[Target position data]
———
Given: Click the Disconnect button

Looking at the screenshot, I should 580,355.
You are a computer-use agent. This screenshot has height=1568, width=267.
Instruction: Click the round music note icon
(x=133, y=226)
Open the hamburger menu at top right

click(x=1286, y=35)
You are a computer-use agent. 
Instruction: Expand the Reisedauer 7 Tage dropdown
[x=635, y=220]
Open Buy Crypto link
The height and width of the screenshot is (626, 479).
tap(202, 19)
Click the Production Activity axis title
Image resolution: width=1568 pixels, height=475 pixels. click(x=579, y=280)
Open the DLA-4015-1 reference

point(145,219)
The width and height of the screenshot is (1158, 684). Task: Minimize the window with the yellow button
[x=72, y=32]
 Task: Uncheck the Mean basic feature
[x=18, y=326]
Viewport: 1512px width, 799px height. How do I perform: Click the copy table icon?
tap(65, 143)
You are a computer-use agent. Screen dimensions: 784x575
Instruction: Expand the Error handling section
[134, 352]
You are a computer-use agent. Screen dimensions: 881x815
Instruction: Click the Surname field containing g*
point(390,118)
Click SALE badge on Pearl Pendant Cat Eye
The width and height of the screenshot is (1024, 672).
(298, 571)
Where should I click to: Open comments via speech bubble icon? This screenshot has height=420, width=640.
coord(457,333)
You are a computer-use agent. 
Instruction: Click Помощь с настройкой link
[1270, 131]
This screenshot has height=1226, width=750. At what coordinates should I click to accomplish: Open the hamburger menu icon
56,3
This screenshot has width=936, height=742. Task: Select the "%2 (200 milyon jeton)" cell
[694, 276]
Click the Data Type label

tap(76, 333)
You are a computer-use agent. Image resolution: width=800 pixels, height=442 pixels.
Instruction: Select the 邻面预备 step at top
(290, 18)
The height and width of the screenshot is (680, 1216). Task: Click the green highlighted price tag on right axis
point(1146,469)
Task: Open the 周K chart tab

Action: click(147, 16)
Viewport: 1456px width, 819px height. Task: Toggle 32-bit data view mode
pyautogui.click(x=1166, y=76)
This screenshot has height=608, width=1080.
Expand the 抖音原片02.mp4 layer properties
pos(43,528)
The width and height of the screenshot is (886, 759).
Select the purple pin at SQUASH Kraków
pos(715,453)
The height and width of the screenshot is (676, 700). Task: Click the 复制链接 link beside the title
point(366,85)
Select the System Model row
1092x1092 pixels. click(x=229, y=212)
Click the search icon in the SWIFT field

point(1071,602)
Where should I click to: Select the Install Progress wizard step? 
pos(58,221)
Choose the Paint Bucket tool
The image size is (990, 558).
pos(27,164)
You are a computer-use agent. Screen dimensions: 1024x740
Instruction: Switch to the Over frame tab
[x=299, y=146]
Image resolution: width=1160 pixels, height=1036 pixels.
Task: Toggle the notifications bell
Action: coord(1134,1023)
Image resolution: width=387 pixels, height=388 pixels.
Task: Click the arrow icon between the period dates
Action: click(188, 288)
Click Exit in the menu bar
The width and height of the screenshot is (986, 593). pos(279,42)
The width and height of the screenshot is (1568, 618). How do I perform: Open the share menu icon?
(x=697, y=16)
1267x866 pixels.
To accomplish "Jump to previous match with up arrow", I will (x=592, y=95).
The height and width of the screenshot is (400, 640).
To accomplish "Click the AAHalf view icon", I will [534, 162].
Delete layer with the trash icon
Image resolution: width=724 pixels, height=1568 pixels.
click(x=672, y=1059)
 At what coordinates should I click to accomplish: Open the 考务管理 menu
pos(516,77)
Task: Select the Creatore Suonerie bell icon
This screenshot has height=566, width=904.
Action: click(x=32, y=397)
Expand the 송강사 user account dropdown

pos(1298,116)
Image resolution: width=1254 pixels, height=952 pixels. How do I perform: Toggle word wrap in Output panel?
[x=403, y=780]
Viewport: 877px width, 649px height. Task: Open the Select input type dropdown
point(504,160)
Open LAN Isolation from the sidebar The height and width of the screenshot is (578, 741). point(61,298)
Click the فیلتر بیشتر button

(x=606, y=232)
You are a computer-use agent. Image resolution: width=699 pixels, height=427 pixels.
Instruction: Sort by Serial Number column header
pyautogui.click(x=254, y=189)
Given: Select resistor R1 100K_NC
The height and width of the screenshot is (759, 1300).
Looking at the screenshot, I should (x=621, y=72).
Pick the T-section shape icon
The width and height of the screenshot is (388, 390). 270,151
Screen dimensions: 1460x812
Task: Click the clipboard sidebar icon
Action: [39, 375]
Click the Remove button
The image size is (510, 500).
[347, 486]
———
Aim of the task → Repeat the data verbatim, beginning at the line that contains "At what coordinates should I click to accomplish: Open the 考务管理" and stopping after the line that contains "pos(1298,116)".

Answer in full →
 At what coordinates should I click to accomplish: Open the 考务管理 menu
pos(516,77)
Task: Select the Creatore Suonerie bell icon
This screenshot has height=566, width=904.
Action: click(x=32, y=397)
Expand the 송강사 user account dropdown

pos(1298,116)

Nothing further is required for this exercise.